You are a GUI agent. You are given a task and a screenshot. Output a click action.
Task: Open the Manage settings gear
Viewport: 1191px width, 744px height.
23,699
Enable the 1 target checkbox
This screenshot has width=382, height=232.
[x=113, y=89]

_What the task asks:_ Reproduce every line of the material above, word for word.

_Solution:_
You are a GUI agent. You are given a task and a screenshot. Output a click action.
Task: Open the Manage settings gear
Viewport: 1191px width, 744px height.
23,699
Enable the 1 target checkbox
This screenshot has width=382, height=232.
[x=113, y=89]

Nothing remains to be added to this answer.